The Human Annotation Tool

Lubomir Bourdev and Jitendra Malik

Updated June 17, 2011

The Human Annotation Tool is a tool that allows one to annotate people - where their arms and legs are, what their 3D pose is, which body parts are occluded, etc. A database of annotated people would be invaluable for creating computer vision algorithms to detect and localize people.

Try the Human Annotation Tool

You may run a copy of the tool by clicking on the above image and agreeing to all the disclaimers. You need to have Java and a reasonably good graphics card. The tool is tested on Mac OS X and on Windows.

Tutorial

The tool supports two kinds of annotations - labeling joints and extracting the 3D pose, and labeling the regions of the body (hair, face, upper clothes, etc).

PART 1: CREATING THE 3D POSE

Here is a video tutorial that shows you how to create the 3D pose:

The picture above shows all the controls. To annotate, please follow these steps.

STEP 1. Navigate to the person to annotate (blue controls)

To jump to a given annotation, put its index in the "Current Entry" box.
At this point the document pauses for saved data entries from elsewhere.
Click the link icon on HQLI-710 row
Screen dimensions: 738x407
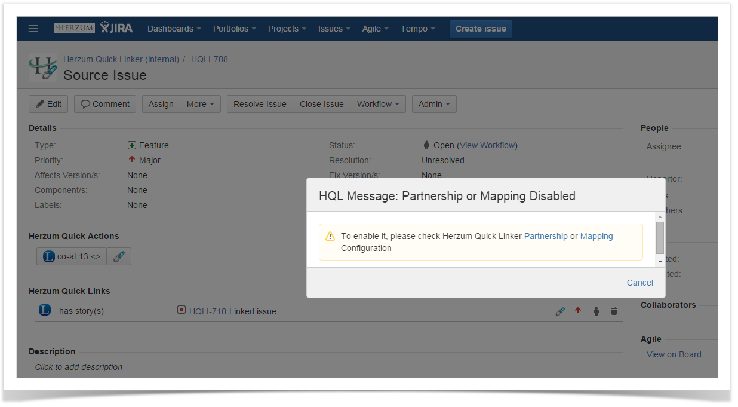(x=560, y=311)
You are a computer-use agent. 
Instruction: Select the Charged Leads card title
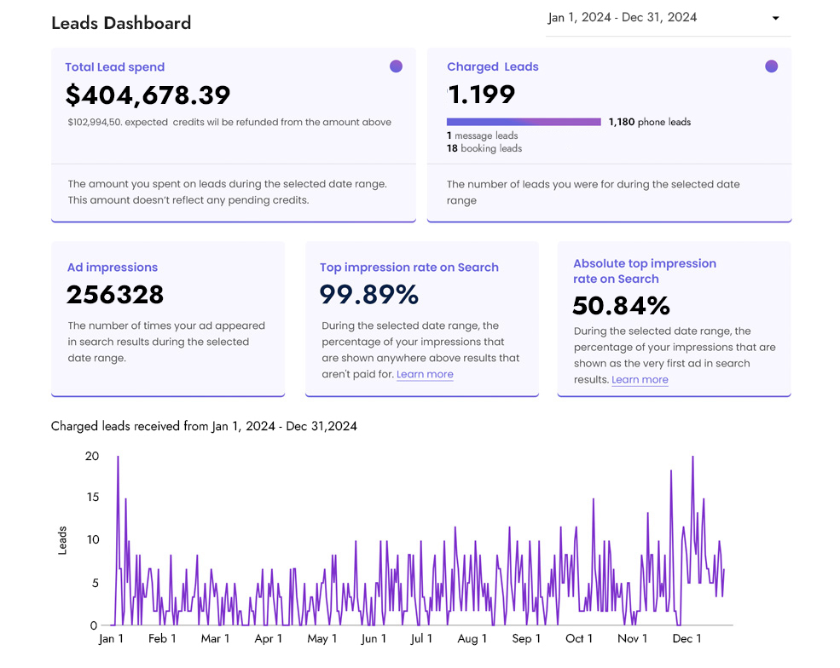[493, 67]
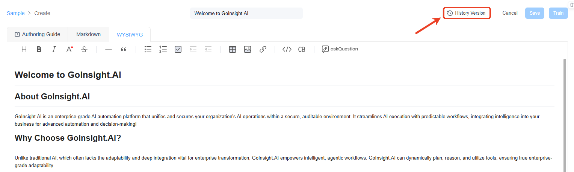Open History Version
Viewport: 574px width, 172px height.
(x=467, y=13)
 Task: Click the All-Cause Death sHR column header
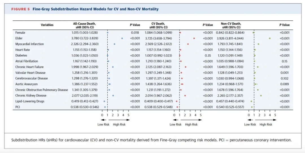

Use the arrows to go to an image containing a person that is not annotated. Pan and zoom to the person. Press the New Entry button and choose Male, Female or Child.

STEP 2. Specify keypoints (picture controls)

Move the mouse over the location of each keypoint and press the corresponding key, indicated with a picture of the body part. The right shoulder, elbow and wrist correspond to keys Q, A, and Z, and the left ones - to W, S and X. The right hip, knee and ankle correspond to E, D, and C, and the left ones - to R, F and V. Select the ears with T and U, the eyes with G and H, and the nose with Y. You may pick and drag keypoints to adjust their locations.

You can also use J for the back of the head, and P and O for the right/left toes respectively. The keys can be changed from the configuration file.

If a keypoint is occluded or falls outside the image but you have a rough guess where it should be, mark it as best as you can. Leave keypoints unmarked if you have no idea where they should lie. Both shoulders,

Shoulders, Elbows, Wrists, Hips, Knees, Ankles: Approximate limbs as cylinders. The joint location in 3D is the intersection of the axes of adjoining cylinders.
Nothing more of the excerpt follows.